Islamabad, Pakistan (CNN) -- Pakistani President Asif Ali Zardari has traveled to Dubai for medical reasons, fueling speculation in Pakistan that the embattled leader may resign.
The president was undergoing routine tests related to a previously diagnosed heart condition, according to his spokeswoman, Farahnaz Ispahani.
His trip sparked rumors that he had suffered a heart attack, but a spokesman for Prime Minister Yousuf Raza Gilani, Farhatullah Babar, described those reports as "speculative, imaginary and untrue."
The president went to Dubai "at the insistence" of his children, the prime minister said. Zardari had been in exile there before.
"Investigations carried out so far are essentially within normal range and the president's condition is stable," according to a statement from Zardari's physician.
Zardari's trip occurred amid growing controversy in Pakistan over a scandal -- dubbed "Memogate" -- in which Pakistan's civilian leaders were supposedly coming up with a plan to unseat the country's military leadership. It also comes as Zardari was to soon address Parliament, where he was expected to discuss Memogate.
Foreign Policy, the American journal, noted that Zardari left "suddenly" and asked if he is "on the way out." Twitter has been abuzz with similar speculation, with one message saying, "Zardari's nice move to resign. A clear way for martial law."
The president took office in 2008 after his wife, former Prime Minister Benazir Bhutto, was assassinated.
Relations between Pakistan and the United States have deteriorated markedly this year.
The United States has been incensed over apparent ties between anti-American militants and the Pakistani military.
Pakistan has been enraged over the U.S. raid in Abbottabad that killed al Qaeda leader Osama bin Laden and most recently, over the killing of two dozen Pakistani soldiers by NATO forces.
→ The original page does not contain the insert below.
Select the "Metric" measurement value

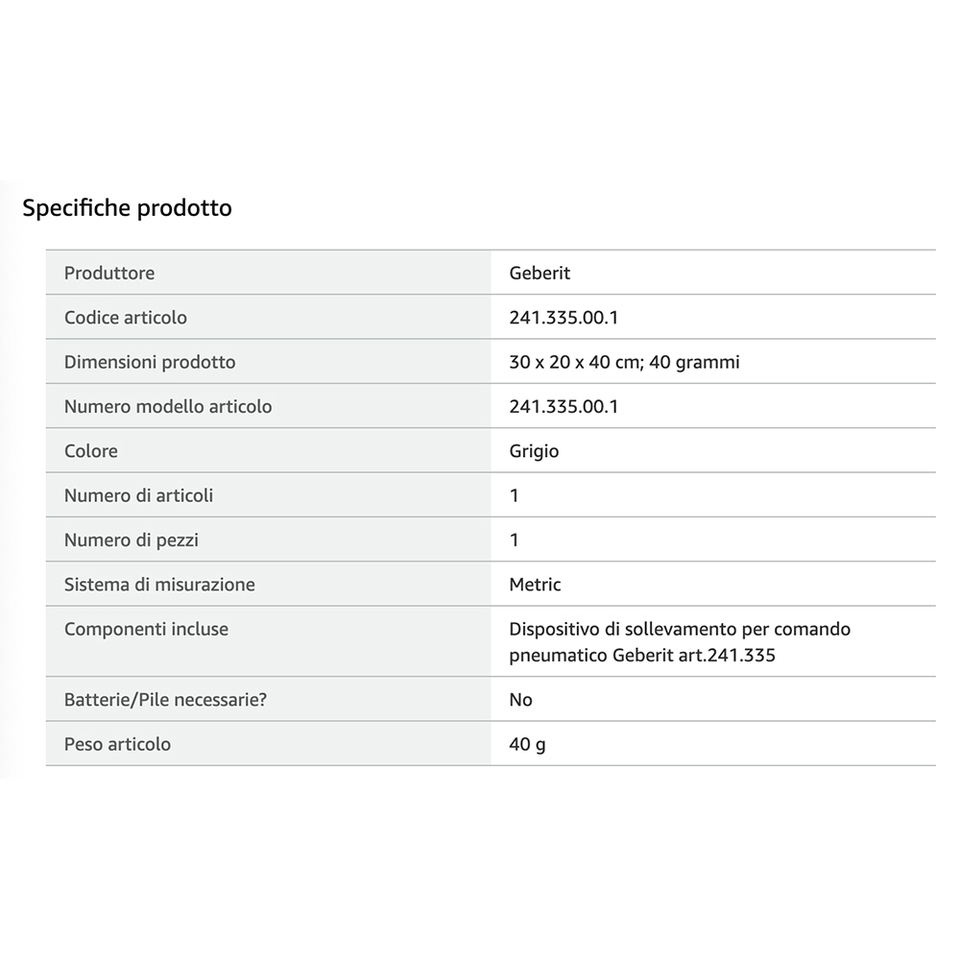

Amid heavy domestic pressure, Zardari's government made decisions unpopular with the United States, such as stopping the transport of NATO supplies through Pakistan and asking the U.S. military to vacate the Shamsi air base, which some U.S. officials have said was used to carry out drone strikes against suspected Islamic militants. Pakistan also boycotted a conference in Germany this week on the future of Afghanistan.
The Memogate scandal has emboldened Zardari's opponents, who think he favors closer ties with the U.S. military.
Husain Haqqani, the former Pakistani ambassador to the United States, is accused of writing a memo setting out the scheme.
The plot reportedly called for taking power away from the country's senior military and intelligence leaders, requesting U.S. assistance in stopping a military coup, asking for American backing of the Zardari government, and vowing to make Pakistan's foreign policy favorable to the United States.
Haqqani says he didn't write the memo, which allegedly was passed along to U.S. officials by Pakistani-American businessman Mansoor Ijaz days after a U.S. military raid killed bin Laden in Pakistan in May. Even so, Haqqani resigned last month as Paksitan's ambassador to the U.S.